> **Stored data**

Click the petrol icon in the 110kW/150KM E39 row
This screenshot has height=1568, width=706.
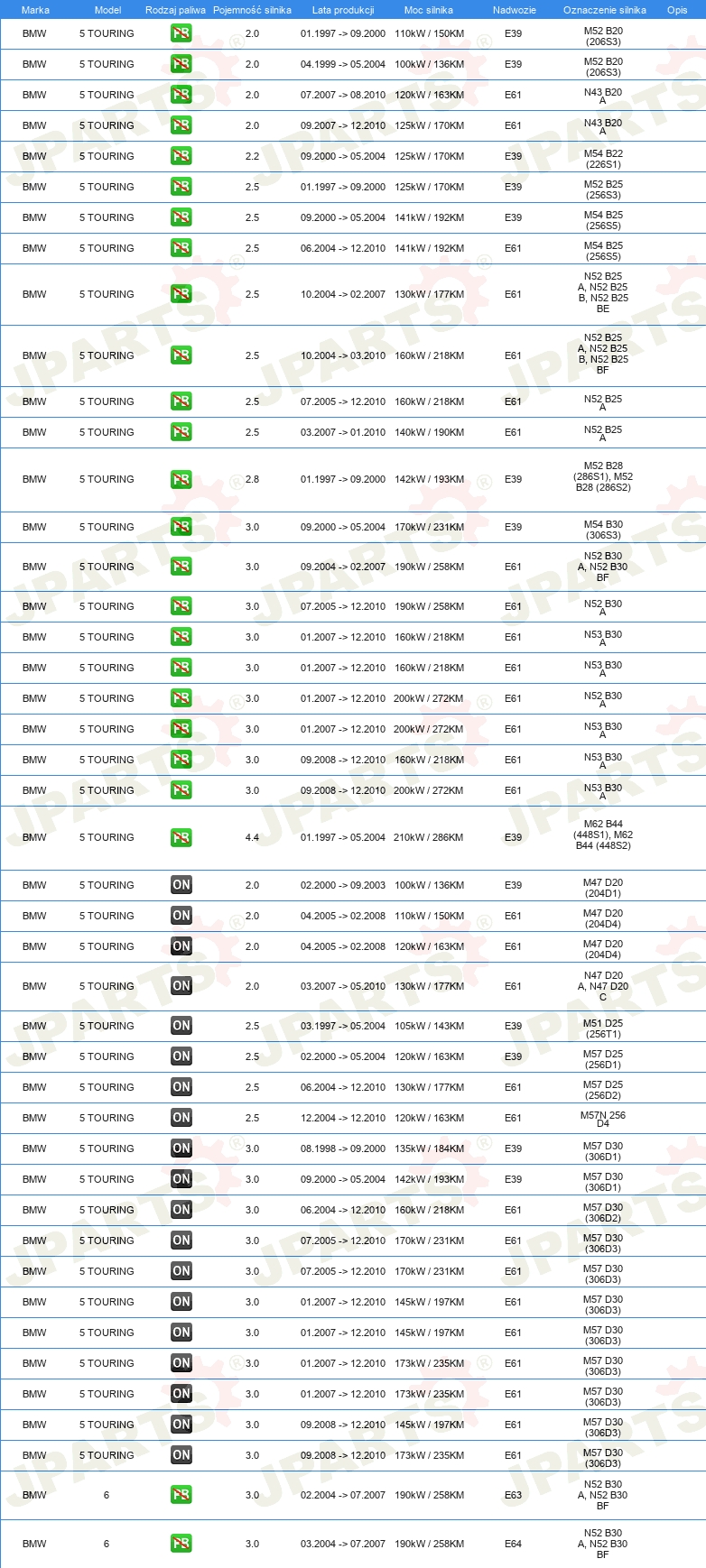coord(181,33)
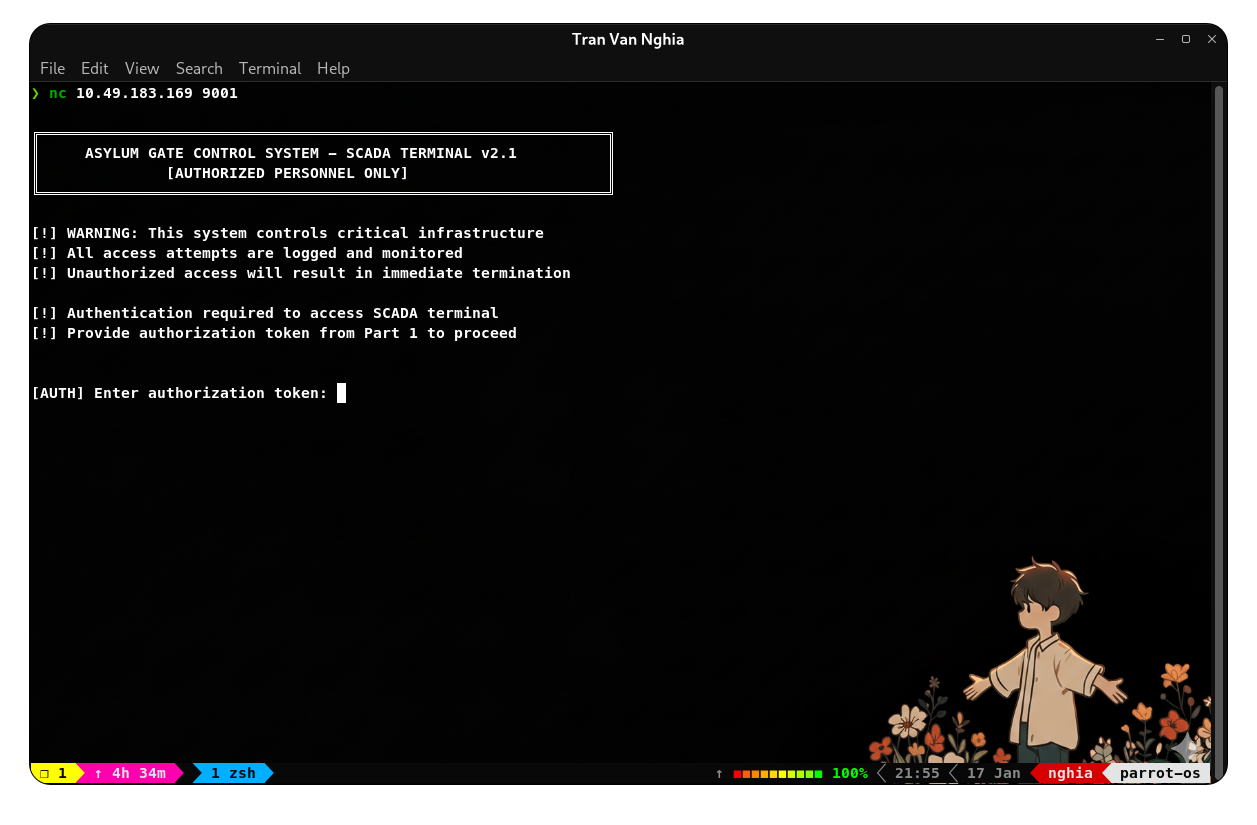Minimize the terminal window
The height and width of the screenshot is (825, 1257).
pos(1160,39)
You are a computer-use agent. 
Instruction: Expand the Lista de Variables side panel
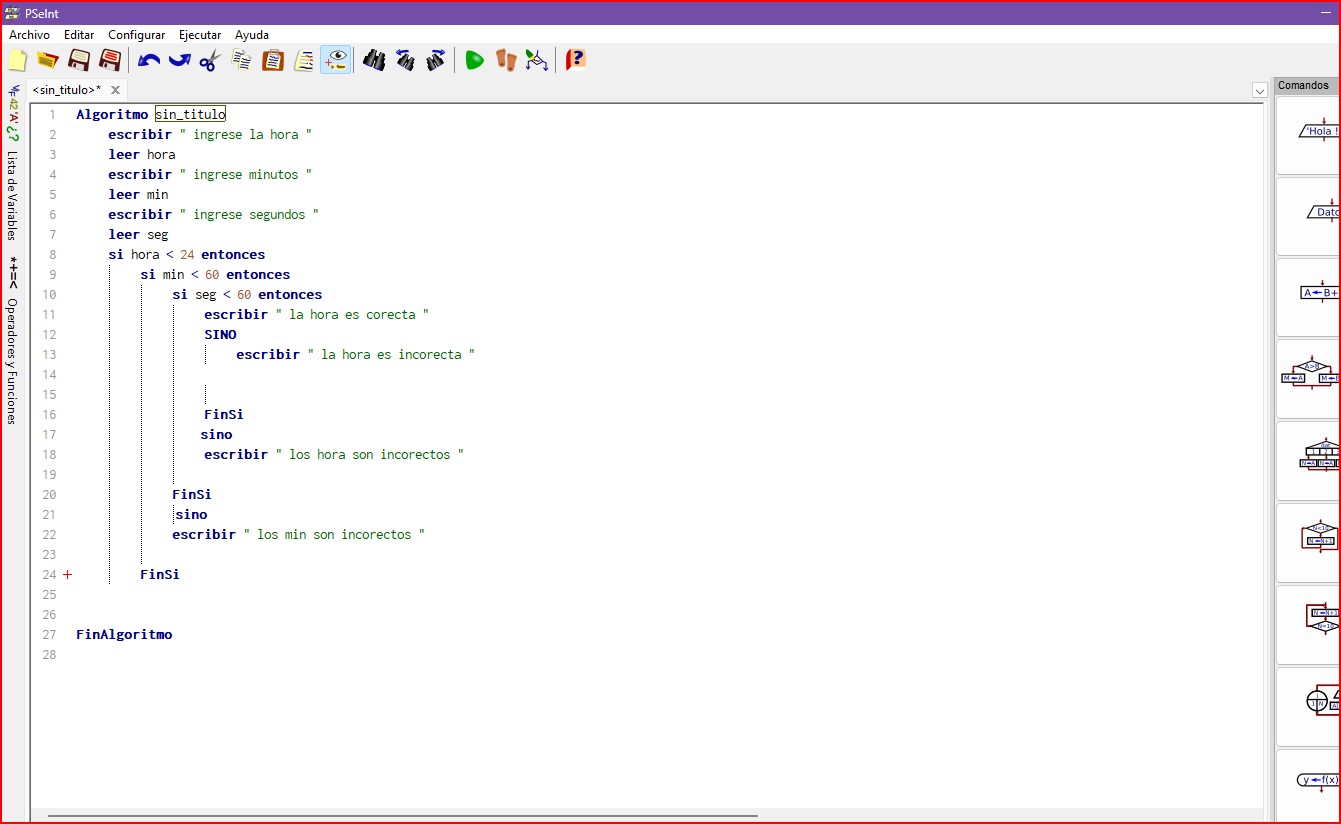point(12,195)
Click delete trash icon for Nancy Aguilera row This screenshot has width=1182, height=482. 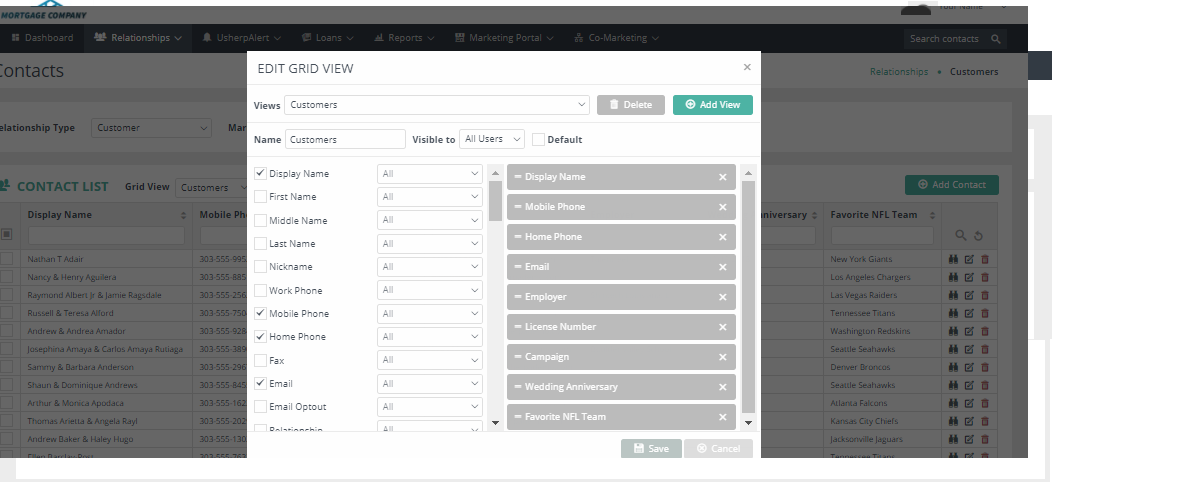click(984, 277)
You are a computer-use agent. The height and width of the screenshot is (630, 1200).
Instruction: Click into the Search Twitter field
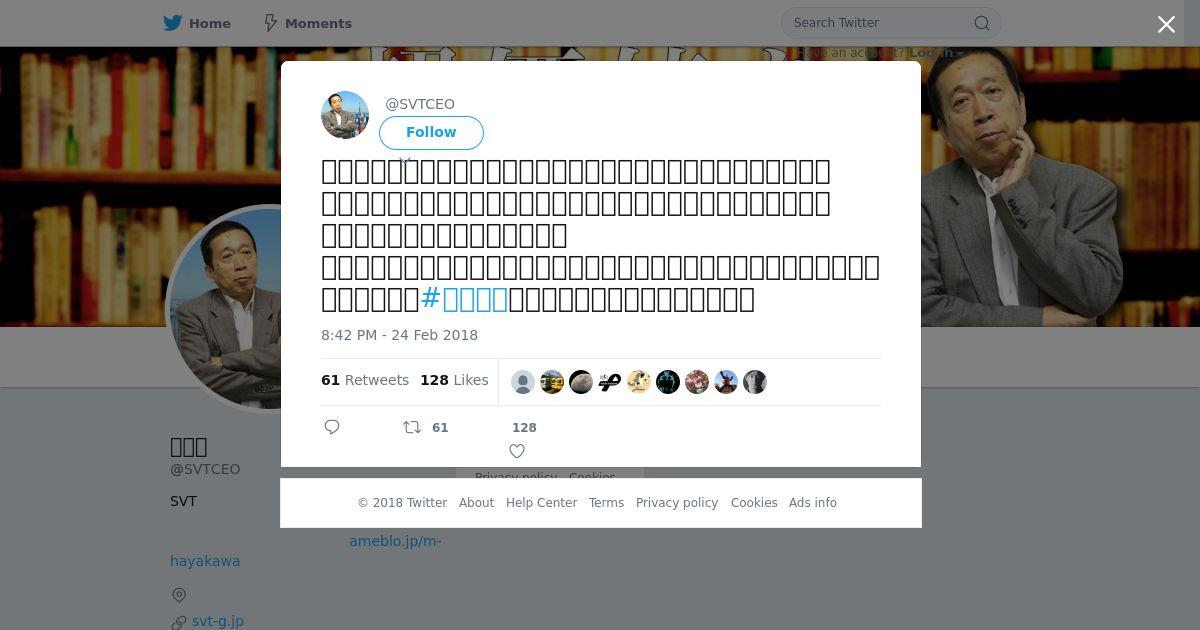[x=880, y=23]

> **Assignment**
Copy exactly the lines from the one containing "You are a computer-use agent. The" to the end of the records, both included, and leave the pictures out.

> **Reply**
You are a computer-use agent. The height and width of the screenshot is (630, 1200).
Instruction: Click into the Search Twitter field
[x=880, y=23]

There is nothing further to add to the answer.